[Collected data entries]
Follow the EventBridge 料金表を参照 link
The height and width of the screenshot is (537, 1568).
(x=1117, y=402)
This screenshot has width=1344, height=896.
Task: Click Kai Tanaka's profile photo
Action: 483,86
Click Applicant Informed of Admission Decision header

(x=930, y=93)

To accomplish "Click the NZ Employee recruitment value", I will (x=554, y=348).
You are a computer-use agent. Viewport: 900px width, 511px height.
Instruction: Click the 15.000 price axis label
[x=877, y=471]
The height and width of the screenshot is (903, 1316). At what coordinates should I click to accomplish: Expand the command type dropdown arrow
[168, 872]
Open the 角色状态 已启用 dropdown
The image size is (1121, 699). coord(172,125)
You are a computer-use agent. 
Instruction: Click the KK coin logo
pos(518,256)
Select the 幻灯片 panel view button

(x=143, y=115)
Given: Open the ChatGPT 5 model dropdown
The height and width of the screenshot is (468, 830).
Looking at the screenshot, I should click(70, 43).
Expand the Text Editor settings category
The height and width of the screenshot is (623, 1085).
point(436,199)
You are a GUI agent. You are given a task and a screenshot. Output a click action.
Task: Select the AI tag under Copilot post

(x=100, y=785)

• TASK TO COMPLETE: Include both ends. Return the line holding "Select the 幻灯片 panel view button" and all lines after it in the records above, exactly as written.

• EXPECTED ANSWER:
Select the 幻灯片 panel view button

(x=143, y=115)
Given: Open the ChatGPT 5 model dropdown
The height and width of the screenshot is (468, 830).
Looking at the screenshot, I should click(70, 43).
Expand the Text Editor settings category
The height and width of the screenshot is (623, 1085).
point(436,199)
You are a GUI agent. You are given a task and a screenshot. Output a click action.
Task: Select the AI tag under Copilot post

(x=100, y=785)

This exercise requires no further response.